O ex-soldado do Exército Brasileiro Kelvin Barros da Silva vai responder em júri popular pelos crimes de feminicídio e ocultação de cadáver. Ele está preso preventivamente desde dezembro de 2025 por confessar o assassinato da cabo Maria de Lourdes Freire Matos, de 25 anos. O crime aconteceu em 5 de dezembro de 2025, no 1º Regimento de Cavalaria de Guardas (RCG), no Setor Militar Urbano (SMU), em Brasília.
Inicialmente, a morte da militar foi tratada como um incêndio acidental, já que o corpo foi encontrado carbonizado. No entanto, horas depois, Kelvin foi localizado pela Polícia Civil do Distrito Federal (PCDF), no Paranoá, levado à 2ª Delegacia de Polícia (Asa Norte) e confessou o crime.
Segundo o delegado Paulo Noritika, o ex-soldado afirmou que mantinha um relacionamento extraconjugal com a vítima e que os dois discutiram após Maria cobrar que ele encerrasse o relacionamento com a então namorada e assumisse o compromisso com ela.
Ainda de acordo com a investigação, durante a discussão, a militar teria sacado uma pistola. Kelvin afirmou que conseguiu impedir o disparo, pegou a faca militar que estava na cintura da vítima e a atingiu no pescoço. Em seguida, usou álcool e um isqueiro para incendiar a sala da fanfarra onde estavam e fugiu levando a arma de fogo, que, segundo ele, foi descartada posteriormente.

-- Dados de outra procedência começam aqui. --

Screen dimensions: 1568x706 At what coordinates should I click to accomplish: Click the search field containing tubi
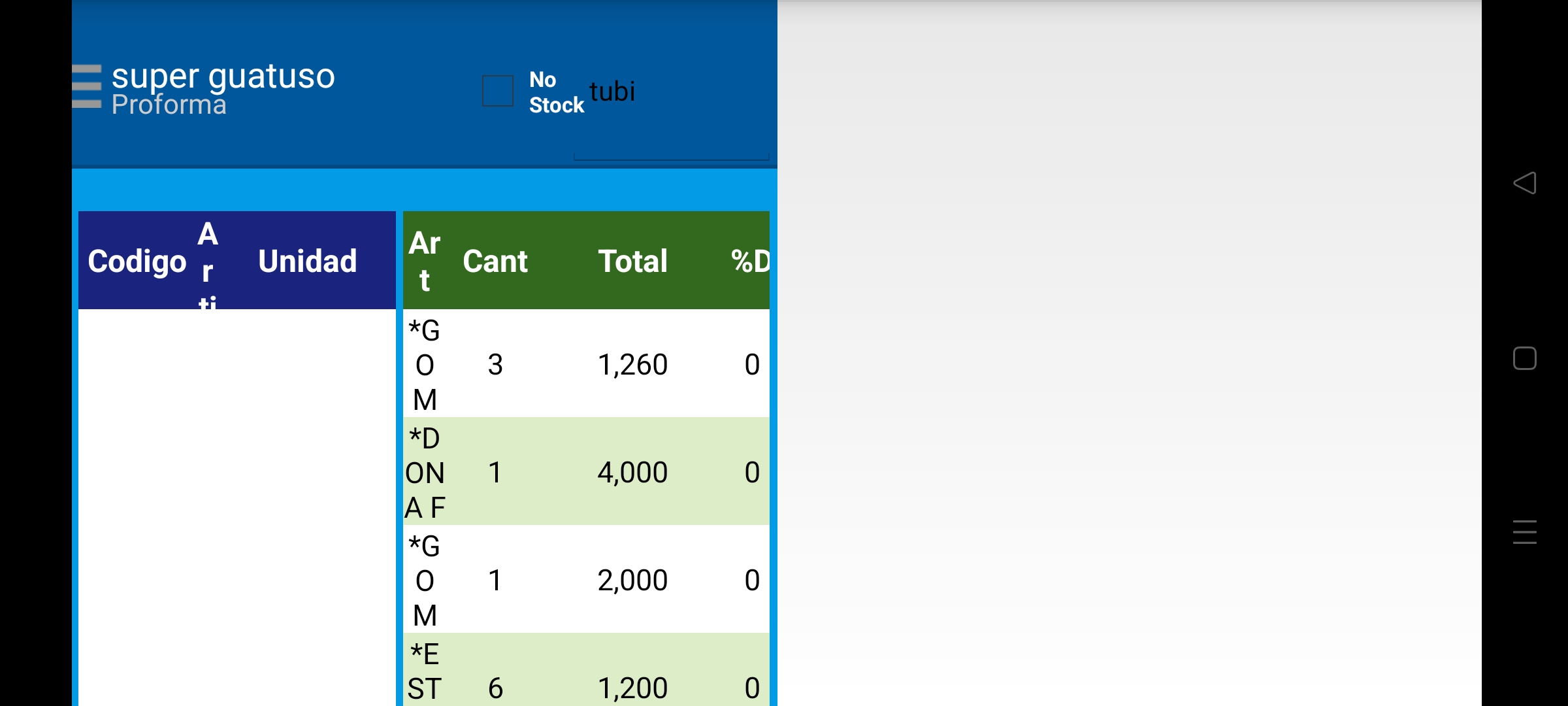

Maria de Lourdes Freire Matos era cabo do Exército, integrava a fanfarra do quartel como musicista e havia ingressado na corporação em junho de 2025.

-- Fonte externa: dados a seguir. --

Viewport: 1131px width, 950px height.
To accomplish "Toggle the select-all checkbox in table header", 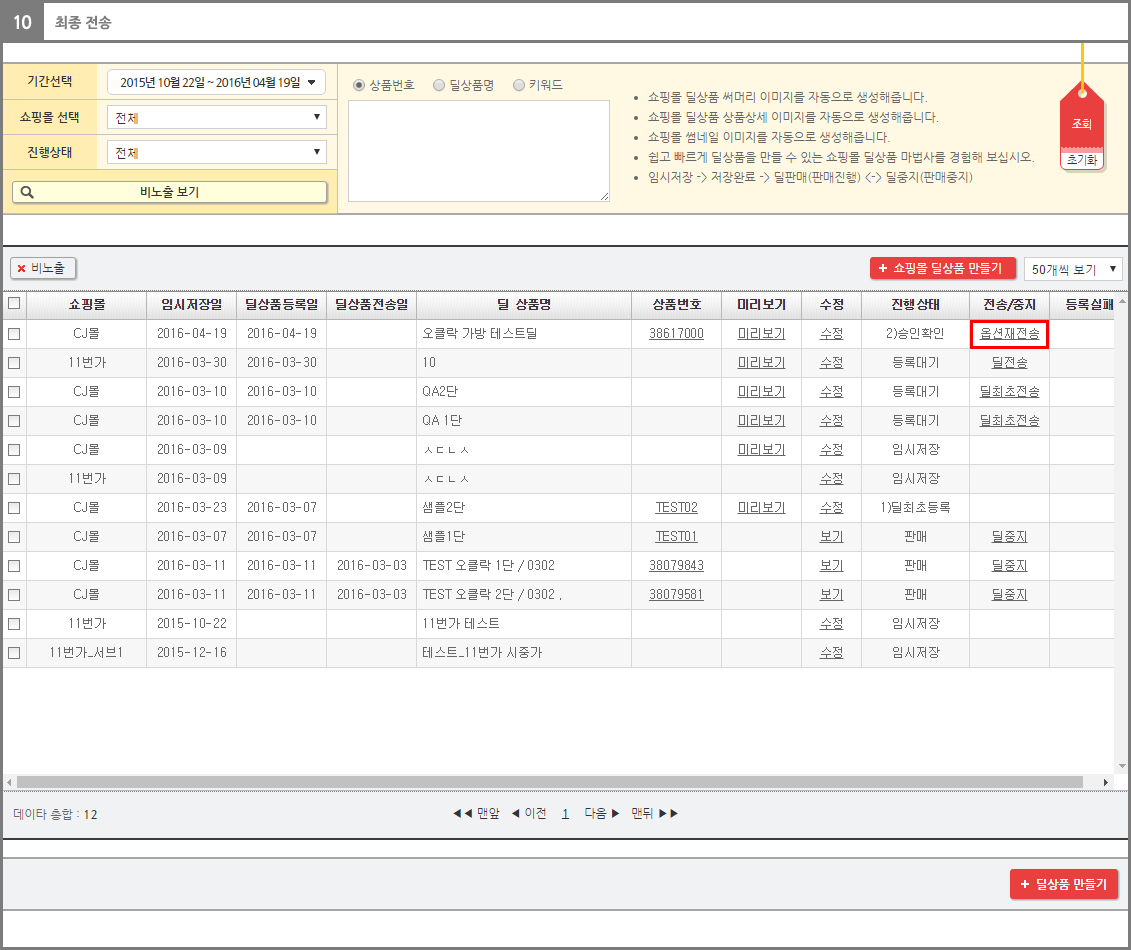I will pyautogui.click(x=14, y=304).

A defesa de Kelvin sustenta que o crime ocorreu após uma discussão entre os dois, que mantinham um relacionamento extraconjugal. Já os advogados da família da vítima afirmam que o assassinato teria sido motivado pelo fato de o ex-soldado não aceitar ser subordinado à cabo.
Desde a prisão, Kelvin permanece detido no Batalhão de Polícia do Exército, onde aguarda o julgamento pelo Tribunal do Júri.